Task to carry out >>
Return, from the data that follows, each line that holds the word "using".

Stored data >>

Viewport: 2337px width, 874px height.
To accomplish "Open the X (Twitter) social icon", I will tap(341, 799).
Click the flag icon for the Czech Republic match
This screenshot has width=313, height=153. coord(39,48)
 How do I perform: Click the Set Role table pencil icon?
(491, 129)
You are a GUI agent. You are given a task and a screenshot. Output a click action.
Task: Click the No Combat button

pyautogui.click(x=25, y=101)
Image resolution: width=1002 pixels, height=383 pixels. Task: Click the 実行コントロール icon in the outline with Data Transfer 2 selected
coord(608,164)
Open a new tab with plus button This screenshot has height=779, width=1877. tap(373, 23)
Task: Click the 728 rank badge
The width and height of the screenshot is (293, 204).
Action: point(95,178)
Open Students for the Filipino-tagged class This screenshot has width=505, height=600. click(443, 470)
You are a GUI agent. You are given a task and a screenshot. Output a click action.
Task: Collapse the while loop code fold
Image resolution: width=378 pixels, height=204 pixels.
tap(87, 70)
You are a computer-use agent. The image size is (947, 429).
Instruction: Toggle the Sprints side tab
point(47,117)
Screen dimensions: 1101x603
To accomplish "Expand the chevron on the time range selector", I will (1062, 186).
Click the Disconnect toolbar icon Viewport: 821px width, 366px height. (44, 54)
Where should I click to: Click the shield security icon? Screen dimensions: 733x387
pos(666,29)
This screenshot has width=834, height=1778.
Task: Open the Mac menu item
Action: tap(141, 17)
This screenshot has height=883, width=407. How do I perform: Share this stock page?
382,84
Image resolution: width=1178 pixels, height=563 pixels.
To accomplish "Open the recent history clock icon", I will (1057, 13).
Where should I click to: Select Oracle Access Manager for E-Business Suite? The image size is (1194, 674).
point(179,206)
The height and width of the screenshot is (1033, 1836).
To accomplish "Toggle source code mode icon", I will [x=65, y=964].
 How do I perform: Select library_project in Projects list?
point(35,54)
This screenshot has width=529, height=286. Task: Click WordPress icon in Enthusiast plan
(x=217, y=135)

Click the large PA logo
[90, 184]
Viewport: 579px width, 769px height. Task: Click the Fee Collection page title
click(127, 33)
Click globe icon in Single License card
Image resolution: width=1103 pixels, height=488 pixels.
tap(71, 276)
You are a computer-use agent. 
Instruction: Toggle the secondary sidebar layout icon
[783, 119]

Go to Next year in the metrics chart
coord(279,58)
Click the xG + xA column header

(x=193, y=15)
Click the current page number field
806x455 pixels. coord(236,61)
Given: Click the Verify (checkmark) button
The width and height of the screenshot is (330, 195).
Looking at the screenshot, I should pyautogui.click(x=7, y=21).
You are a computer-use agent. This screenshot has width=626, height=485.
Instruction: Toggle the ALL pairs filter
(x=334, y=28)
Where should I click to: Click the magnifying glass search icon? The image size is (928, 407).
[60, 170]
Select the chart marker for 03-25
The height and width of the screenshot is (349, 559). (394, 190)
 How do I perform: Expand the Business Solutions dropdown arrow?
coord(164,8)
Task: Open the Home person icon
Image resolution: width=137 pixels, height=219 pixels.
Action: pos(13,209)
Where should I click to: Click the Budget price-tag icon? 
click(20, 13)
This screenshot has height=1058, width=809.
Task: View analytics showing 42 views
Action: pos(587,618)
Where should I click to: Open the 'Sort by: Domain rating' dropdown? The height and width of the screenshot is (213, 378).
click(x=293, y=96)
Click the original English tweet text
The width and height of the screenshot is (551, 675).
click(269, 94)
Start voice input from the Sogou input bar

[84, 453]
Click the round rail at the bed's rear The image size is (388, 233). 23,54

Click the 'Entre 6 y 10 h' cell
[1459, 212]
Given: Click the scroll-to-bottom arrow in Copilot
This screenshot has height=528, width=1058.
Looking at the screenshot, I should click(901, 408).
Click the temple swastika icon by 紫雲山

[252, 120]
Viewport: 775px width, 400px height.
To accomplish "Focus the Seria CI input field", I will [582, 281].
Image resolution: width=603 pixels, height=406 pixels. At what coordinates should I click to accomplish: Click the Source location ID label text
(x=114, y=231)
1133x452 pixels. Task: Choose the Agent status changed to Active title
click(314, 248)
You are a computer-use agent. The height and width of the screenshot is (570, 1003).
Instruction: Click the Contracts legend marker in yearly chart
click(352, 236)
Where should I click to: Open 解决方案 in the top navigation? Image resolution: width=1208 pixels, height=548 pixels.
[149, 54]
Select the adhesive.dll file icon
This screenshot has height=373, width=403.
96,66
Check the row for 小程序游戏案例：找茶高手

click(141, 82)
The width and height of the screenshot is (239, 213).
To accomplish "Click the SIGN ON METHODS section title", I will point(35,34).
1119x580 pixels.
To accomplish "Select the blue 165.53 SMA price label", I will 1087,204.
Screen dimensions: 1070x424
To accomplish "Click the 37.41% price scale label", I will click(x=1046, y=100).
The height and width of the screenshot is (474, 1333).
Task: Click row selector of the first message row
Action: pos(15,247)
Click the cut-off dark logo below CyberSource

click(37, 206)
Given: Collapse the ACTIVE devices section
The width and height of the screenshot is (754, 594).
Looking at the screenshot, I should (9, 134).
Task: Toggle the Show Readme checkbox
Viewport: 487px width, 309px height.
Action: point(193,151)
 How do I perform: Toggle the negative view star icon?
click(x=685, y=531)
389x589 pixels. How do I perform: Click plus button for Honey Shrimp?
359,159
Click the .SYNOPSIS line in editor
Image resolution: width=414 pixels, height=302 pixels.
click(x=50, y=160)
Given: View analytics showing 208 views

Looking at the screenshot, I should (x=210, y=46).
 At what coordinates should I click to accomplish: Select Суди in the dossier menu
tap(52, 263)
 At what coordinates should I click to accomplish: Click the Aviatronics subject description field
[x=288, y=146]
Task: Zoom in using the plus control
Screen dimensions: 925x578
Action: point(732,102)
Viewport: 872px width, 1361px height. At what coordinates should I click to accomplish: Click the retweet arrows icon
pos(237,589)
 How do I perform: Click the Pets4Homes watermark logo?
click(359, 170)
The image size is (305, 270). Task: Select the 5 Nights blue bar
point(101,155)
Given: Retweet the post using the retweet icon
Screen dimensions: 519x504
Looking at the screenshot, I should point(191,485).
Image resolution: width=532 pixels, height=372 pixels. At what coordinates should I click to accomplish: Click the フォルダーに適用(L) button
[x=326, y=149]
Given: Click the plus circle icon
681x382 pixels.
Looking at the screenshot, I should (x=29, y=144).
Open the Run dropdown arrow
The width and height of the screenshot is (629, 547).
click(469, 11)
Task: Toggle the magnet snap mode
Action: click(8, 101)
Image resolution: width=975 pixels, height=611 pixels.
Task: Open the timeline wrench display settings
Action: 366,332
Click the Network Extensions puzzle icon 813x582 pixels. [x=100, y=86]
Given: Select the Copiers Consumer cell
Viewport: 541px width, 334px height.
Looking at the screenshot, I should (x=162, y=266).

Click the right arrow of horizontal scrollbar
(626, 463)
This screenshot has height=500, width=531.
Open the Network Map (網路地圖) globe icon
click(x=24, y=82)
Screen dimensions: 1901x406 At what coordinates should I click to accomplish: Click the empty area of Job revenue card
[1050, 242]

Answer below >>
Task: Zoom in using the plus control
Given: Retweet the post using the retweet icon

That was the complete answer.